Assigned task
Word for word, copy out every line of the records, omitting each picture.
__________________________________________________
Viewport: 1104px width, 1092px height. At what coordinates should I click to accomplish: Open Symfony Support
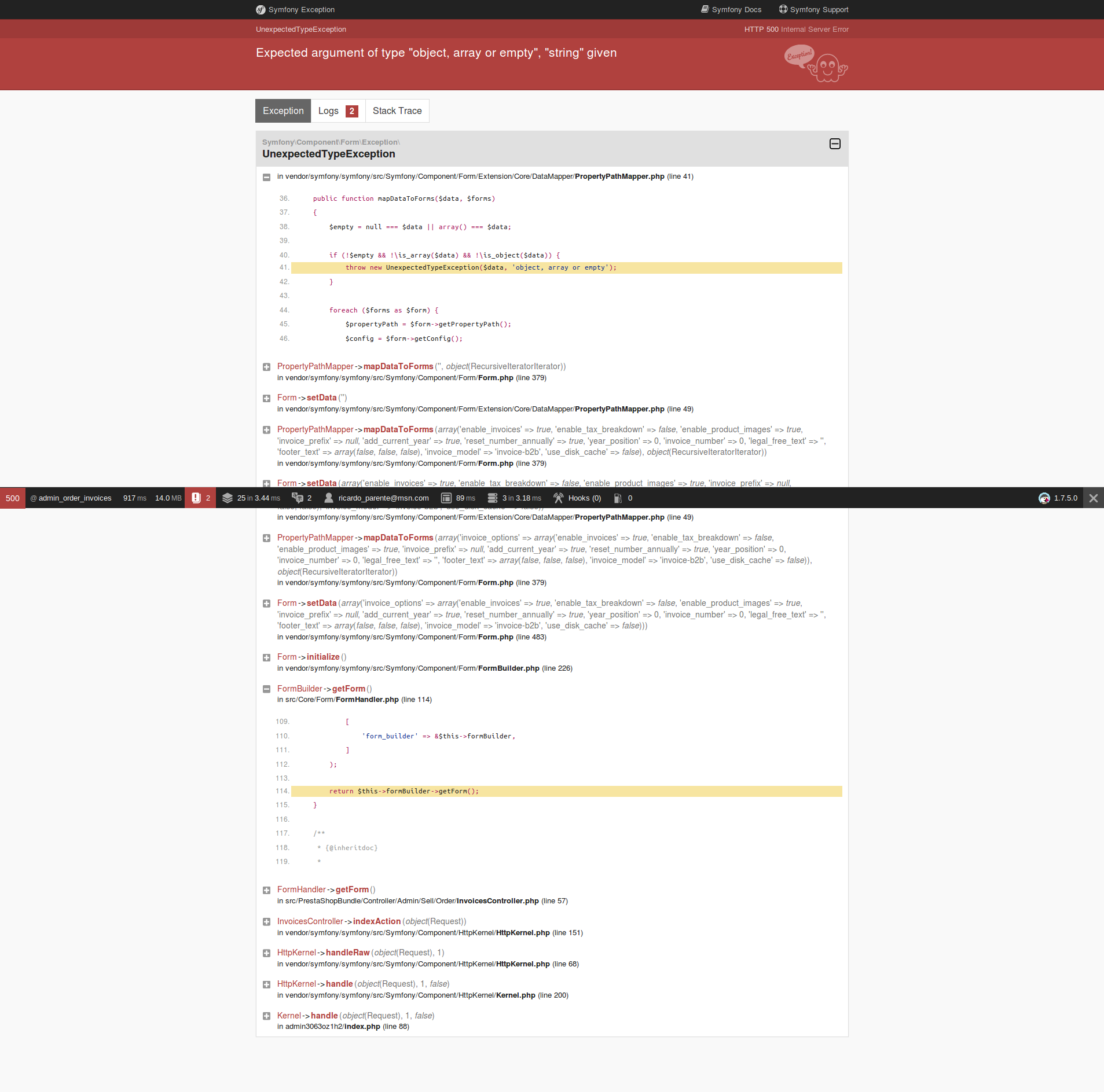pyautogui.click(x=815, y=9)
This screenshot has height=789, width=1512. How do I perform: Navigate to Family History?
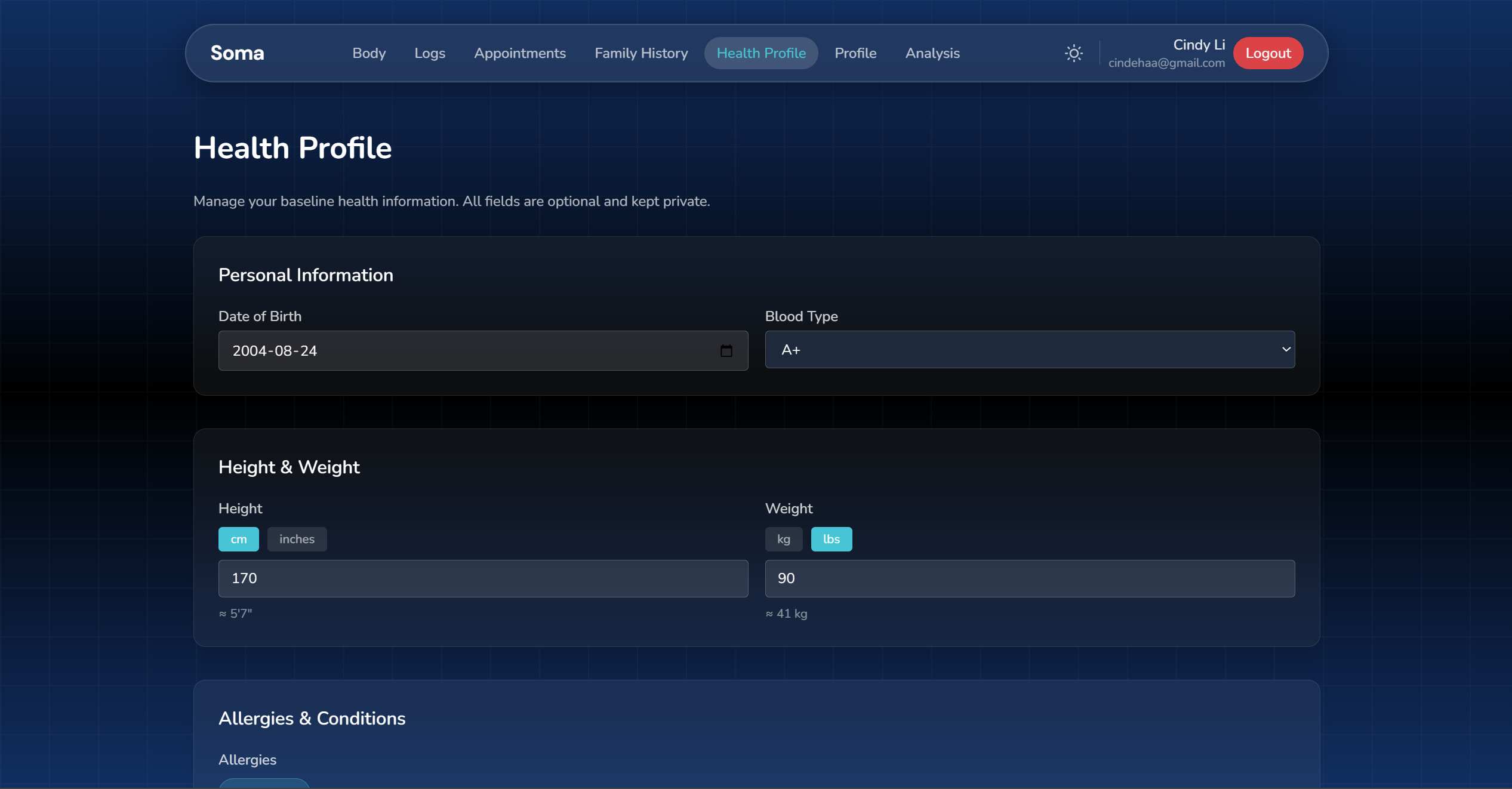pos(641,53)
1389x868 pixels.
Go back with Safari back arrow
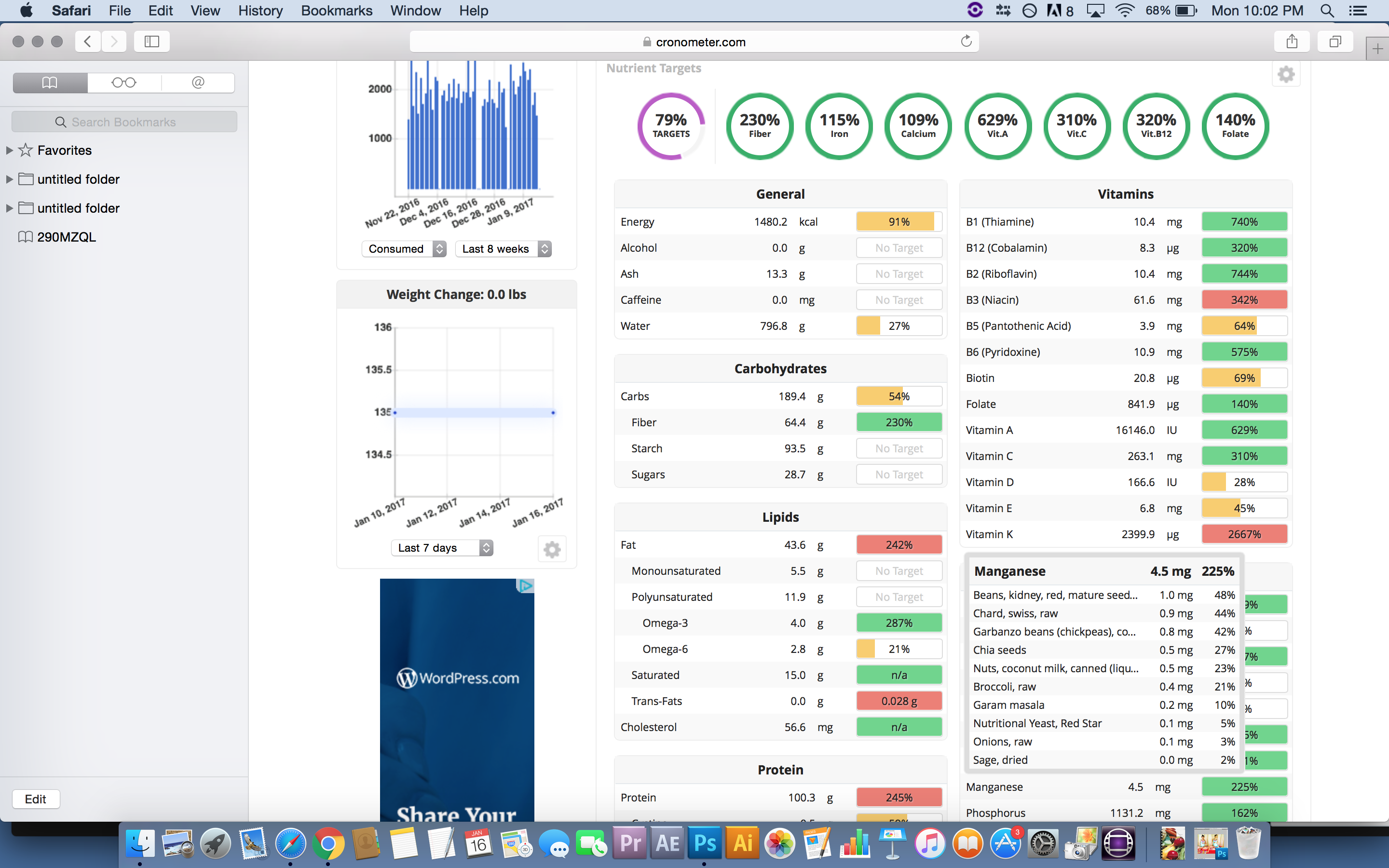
__________________________________________________
Answer to the problem
Viewport: 1104px width, 1092px height. At what coordinates should I click to accomplish: Open Symfony Support
pyautogui.click(x=815, y=9)
This screenshot has height=789, width=1512. How do I perform: Navigate to Family History?
pos(641,53)
1389x868 pixels.
Go back with Safari back arrow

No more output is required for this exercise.